Topic: Applied Part 7. Specification CI: Specification as an Executable Artifact
Difficulty level: Medium
Estimated study time: 4-6 hours (theory + practice with runnable examples)
Prerequisites: Basic understanding of Git and GitHub Actions
Experience working with Markdown requirement documents (requirements.md, plan.md)
Familiarity with JSON Schema
Completion of Part 9 of Volume 1 (fact validation) and Part 16 (team review)
Basic Python for running validation scripts
Learning objectives: Configure a local specification gateway (Spec CI) that blocks merge on coverage, scope, or schema violations
Build a reproducible requirements → plan traceability graph with REQ-* identifiers and the implements field
Formulate CI diagnostic messages containing file, line, rule identifier, and specific fix action
Integrate spec_gate into GitHub branch protection so that green unit tests cannot bypass semantic verification
Create negative fixtures for JSON Schema and explain why their predictable failure protects the contract
Overview: This chapter transforms the specification from static text into an executable arbiter of the repository.
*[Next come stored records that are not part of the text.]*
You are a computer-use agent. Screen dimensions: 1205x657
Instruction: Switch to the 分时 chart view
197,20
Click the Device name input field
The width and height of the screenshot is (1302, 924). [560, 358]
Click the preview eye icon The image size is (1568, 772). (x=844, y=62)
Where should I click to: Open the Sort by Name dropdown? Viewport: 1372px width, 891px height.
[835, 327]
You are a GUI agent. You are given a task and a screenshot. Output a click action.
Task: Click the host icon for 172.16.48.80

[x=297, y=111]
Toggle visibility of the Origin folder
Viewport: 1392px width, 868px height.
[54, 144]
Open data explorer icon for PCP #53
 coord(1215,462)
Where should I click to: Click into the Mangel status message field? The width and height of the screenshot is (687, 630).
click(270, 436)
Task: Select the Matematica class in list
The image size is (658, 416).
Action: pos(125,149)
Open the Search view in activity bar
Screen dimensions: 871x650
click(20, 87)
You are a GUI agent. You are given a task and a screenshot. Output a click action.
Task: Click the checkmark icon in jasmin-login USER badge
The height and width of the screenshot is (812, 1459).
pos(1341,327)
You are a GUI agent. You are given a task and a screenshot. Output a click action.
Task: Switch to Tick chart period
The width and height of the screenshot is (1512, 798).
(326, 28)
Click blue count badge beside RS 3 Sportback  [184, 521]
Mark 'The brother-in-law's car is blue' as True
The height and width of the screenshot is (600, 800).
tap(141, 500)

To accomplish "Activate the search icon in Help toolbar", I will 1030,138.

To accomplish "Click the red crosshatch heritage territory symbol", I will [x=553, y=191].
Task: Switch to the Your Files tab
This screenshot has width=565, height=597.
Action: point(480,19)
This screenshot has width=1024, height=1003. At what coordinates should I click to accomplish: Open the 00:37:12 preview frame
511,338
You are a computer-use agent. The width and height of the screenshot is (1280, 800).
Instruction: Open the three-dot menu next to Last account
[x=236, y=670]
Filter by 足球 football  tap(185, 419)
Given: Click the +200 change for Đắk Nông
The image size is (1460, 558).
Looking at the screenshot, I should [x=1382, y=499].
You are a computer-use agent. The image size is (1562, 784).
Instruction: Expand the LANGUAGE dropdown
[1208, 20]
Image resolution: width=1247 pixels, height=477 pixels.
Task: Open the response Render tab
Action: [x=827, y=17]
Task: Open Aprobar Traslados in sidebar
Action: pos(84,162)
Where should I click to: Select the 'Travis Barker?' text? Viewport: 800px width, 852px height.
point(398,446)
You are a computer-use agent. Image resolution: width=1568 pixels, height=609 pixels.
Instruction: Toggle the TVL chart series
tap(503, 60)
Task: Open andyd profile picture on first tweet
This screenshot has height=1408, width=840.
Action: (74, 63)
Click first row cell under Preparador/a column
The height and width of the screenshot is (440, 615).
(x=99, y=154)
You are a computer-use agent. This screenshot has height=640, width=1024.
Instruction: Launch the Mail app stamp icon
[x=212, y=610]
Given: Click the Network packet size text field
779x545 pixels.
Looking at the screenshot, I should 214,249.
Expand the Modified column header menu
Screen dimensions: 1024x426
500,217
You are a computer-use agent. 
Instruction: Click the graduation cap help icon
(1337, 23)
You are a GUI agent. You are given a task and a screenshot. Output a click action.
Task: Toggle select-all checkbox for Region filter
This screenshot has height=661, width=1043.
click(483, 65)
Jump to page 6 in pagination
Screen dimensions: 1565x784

The Specification Gateway (Spec CI) is a GitHub Actions pipeline that on every push and pull_request checks three layers: requirement-to-plan coverage, plan-to-domain-model scope, and data example correctness (schema). Key principle: any dispute about specification quality reduces to a specific line, rule, and action. The team gets a reproducible blocking mechanism, and the reviewer checks the meaning of a change rather than investigating CI logs. The chapter starts with a local runnable example on incident payload, then scales to a production pipeline with branch protection.
Key concepts: Spec ci (specification gateway): A continuous integration pipeline that checks requirements.md, plan.md, validation.md, and API contracts as executable artifacts. Blocks merge on three violation classes: unfulfilled requirements, out-of-scope actions, JSON Schema errors. The main term for the first pass; other terms are introduced as they appear in scripts.
Gate (gateway): A mandatory CI check that must pass for merge to be possible. Unlike ordinary tests, spec_gate checks semantic integrity, not just code correctness. Must be marked as required in branch protection settings.
Coverage-check (coverage verification): Building a requirements → plan traceability graph through stable REQ-* identifiers and the implements field. Every user story must have an implementing task, every task must have a back-reference. Errors: orphan requirement (requirement without a task) and rogue task (task without a requirement).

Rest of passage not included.